Exercise:
Set down the data below word for word, and leave the images aside.

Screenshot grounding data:
◇ ◇ ◇ ◇ ◇
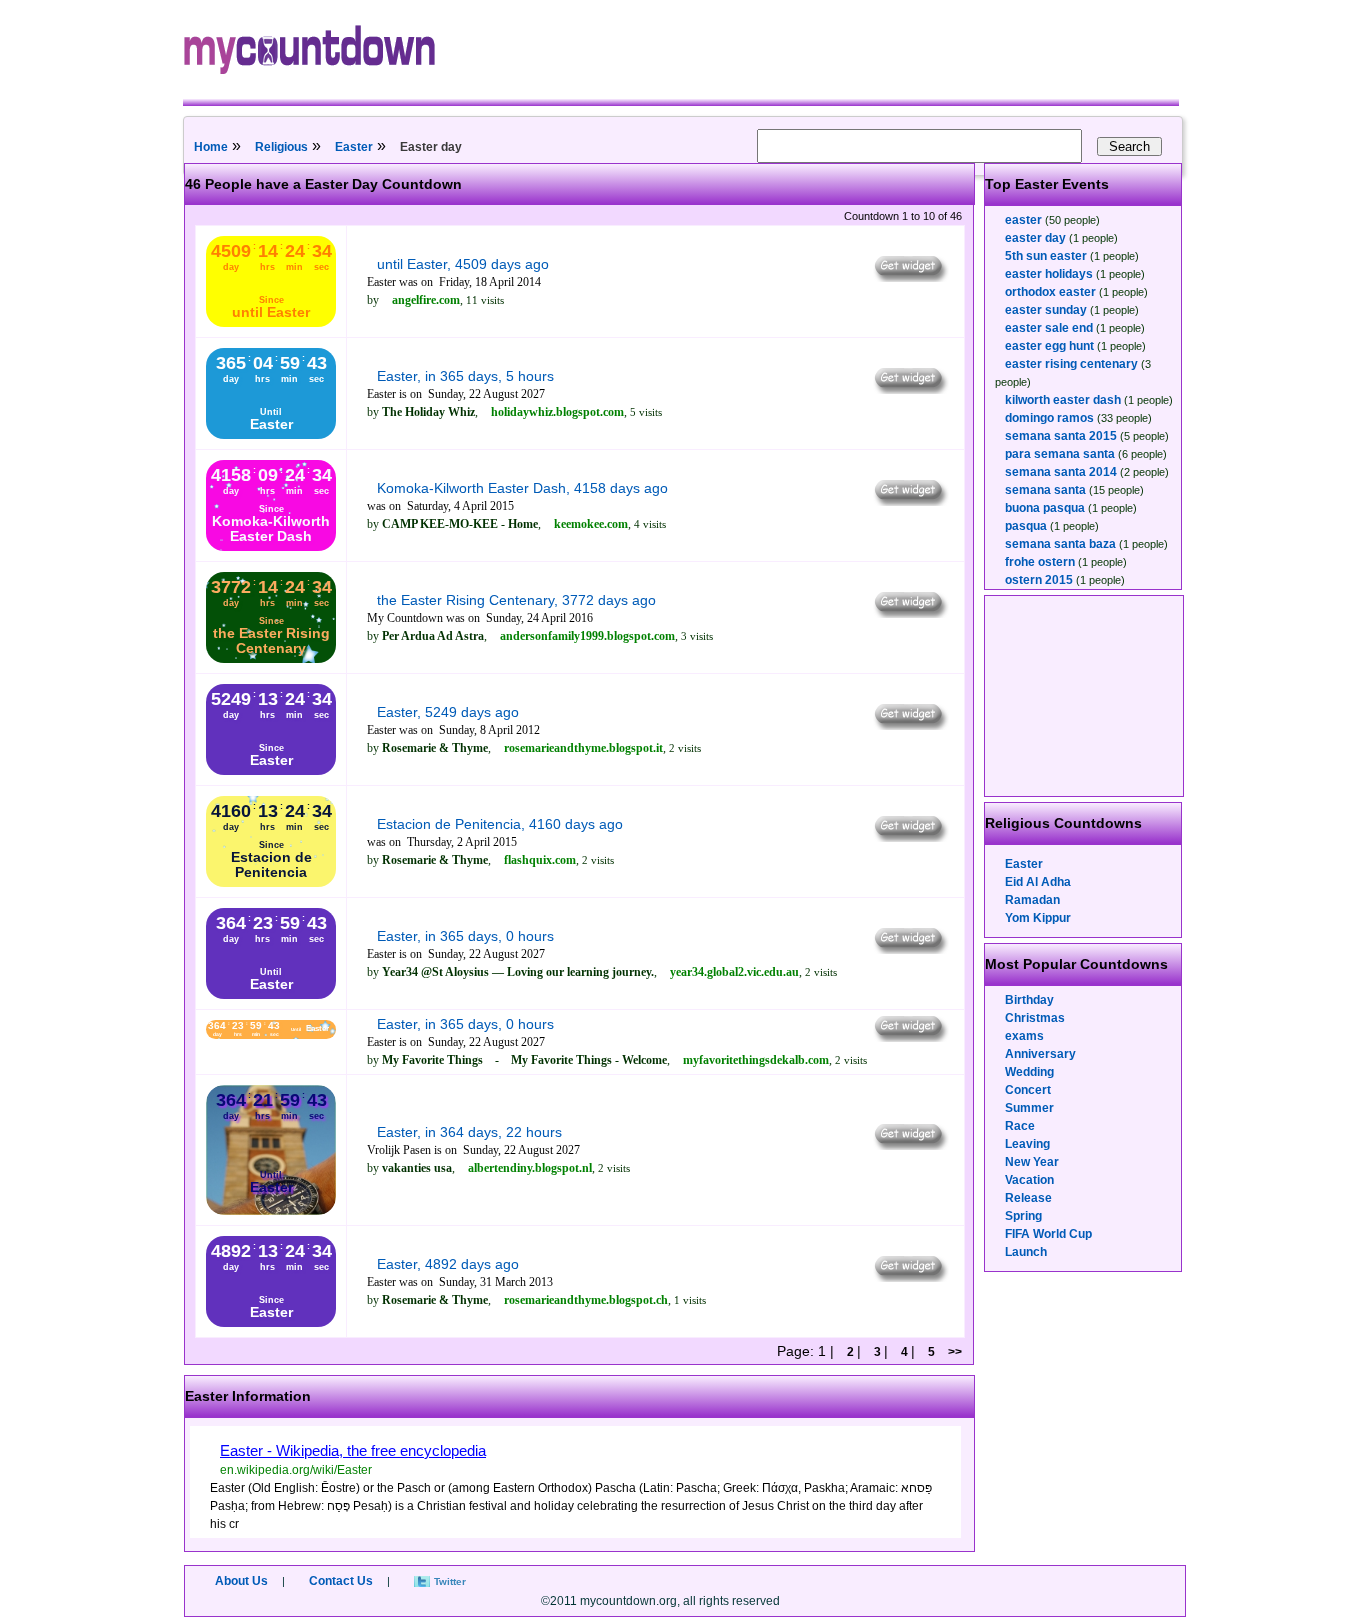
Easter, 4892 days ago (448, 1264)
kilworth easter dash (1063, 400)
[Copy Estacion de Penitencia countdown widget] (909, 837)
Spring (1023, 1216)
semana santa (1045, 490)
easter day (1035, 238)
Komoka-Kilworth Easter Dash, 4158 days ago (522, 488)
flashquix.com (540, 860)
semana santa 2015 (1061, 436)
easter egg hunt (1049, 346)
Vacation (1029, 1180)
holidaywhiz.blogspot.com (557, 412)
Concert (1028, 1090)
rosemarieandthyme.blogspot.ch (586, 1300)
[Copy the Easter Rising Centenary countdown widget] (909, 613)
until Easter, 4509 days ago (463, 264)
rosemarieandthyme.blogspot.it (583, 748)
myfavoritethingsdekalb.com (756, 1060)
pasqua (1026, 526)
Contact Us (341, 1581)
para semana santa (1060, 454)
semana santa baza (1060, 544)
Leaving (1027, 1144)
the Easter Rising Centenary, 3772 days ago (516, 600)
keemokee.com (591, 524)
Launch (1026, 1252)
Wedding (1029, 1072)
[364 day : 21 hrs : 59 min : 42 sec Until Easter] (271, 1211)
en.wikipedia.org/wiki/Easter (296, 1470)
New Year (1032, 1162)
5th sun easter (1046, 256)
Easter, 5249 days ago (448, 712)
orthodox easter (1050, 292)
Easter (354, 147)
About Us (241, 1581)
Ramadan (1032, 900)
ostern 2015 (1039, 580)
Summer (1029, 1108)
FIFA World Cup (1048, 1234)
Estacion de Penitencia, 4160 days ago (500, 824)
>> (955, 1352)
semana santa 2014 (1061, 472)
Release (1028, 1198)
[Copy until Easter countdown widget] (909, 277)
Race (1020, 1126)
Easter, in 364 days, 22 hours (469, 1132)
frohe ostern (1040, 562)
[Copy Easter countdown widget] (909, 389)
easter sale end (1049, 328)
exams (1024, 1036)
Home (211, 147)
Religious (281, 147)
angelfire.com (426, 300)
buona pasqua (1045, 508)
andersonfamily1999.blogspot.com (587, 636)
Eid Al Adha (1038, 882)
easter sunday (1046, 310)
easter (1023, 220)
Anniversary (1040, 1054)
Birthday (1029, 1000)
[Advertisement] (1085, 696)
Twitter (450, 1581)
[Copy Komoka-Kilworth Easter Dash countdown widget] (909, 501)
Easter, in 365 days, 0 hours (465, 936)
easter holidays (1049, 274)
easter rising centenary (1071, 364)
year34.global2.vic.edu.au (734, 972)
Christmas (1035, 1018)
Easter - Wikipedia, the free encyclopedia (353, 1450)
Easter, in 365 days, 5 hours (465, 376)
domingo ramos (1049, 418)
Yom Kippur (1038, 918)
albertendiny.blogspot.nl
◇ ◇ ◇ ◇ ◇
Final answer:
Easter, 4892 days ago (448, 1264)
kilworth easter dash (1063, 400)
[Copy Estacion de Penitencia countdown widget] (909, 837)
Spring (1023, 1216)
semana santa (1045, 490)
easter day (1035, 238)
Komoka-Kilworth Easter Dash, 4158 days ago (522, 488)
flashquix.com (540, 860)
semana santa 2015 (1061, 436)
easter egg hunt (1049, 346)
Vacation (1029, 1180)
holidaywhiz.blogspot.com (557, 412)
Concert (1028, 1090)
rosemarieandthyme.blogspot.ch (586, 1300)
[Copy the Easter Rising Centenary countdown widget] (909, 613)
until Easter, 4509 days ago (463, 264)
rosemarieandthyme.blogspot.it (583, 748)
myfavoritethingsdekalb.com (756, 1060)
pasqua (1026, 526)
Contact Us (341, 1581)
para semana santa (1060, 454)
semana santa baza (1060, 544)
Leaving (1027, 1144)
the Easter Rising Centenary, 3772 days ago (516, 600)
keemokee.com (591, 524)
Launch (1026, 1252)
Wedding (1029, 1072)
[364 day : 21 hrs : 59 min : 42 sec Until Easter] (271, 1211)
en.wikipedia.org/wiki/Easter (296, 1470)
New Year (1032, 1162)
5th sun easter (1046, 256)
Easter, 5249 days ago (448, 712)
orthodox easter (1050, 292)
Easter (354, 147)
About Us (241, 1581)
Ramadan (1032, 900)
ostern 2015 (1039, 580)
Summer (1029, 1108)
FIFA World Cup (1048, 1234)
Estacion de Penitencia, 4160 days ago (500, 824)
>> (955, 1352)
semana santa 2014 (1061, 472)
Release (1028, 1198)
[Copy until Easter countdown widget] (909, 277)
Race (1020, 1126)
Easter, in 364 days, 22 hours (469, 1132)
frohe ostern (1040, 562)
[Copy Easter countdown widget] (909, 389)
easter sale end (1049, 328)
exams (1024, 1036)
Home (211, 147)
Religious (281, 147)
angelfire.com (426, 300)
buona pasqua (1045, 508)
andersonfamily1999.blogspot.com (587, 636)
Eid Al Adha (1038, 882)
easter sunday (1046, 310)
easter (1023, 220)
Anniversary (1040, 1054)
Birthday (1029, 1000)
[Advertisement] (1085, 696)
Twitter (450, 1581)
[Copy Komoka-Kilworth Easter Dash countdown widget] (909, 501)
Easter, in 365 days, 0 hours (465, 936)
easter holidays (1049, 274)
easter rising centenary (1071, 364)
year34.global2.vic.edu.au (734, 972)
Christmas (1035, 1018)
Easter - Wikipedia, the free encyclopedia (353, 1450)
Easter, in 365 days, 5 hours (465, 376)
domingo ramos (1049, 418)
Yom Kippur (1038, 918)
albertendiny.blogspot.nl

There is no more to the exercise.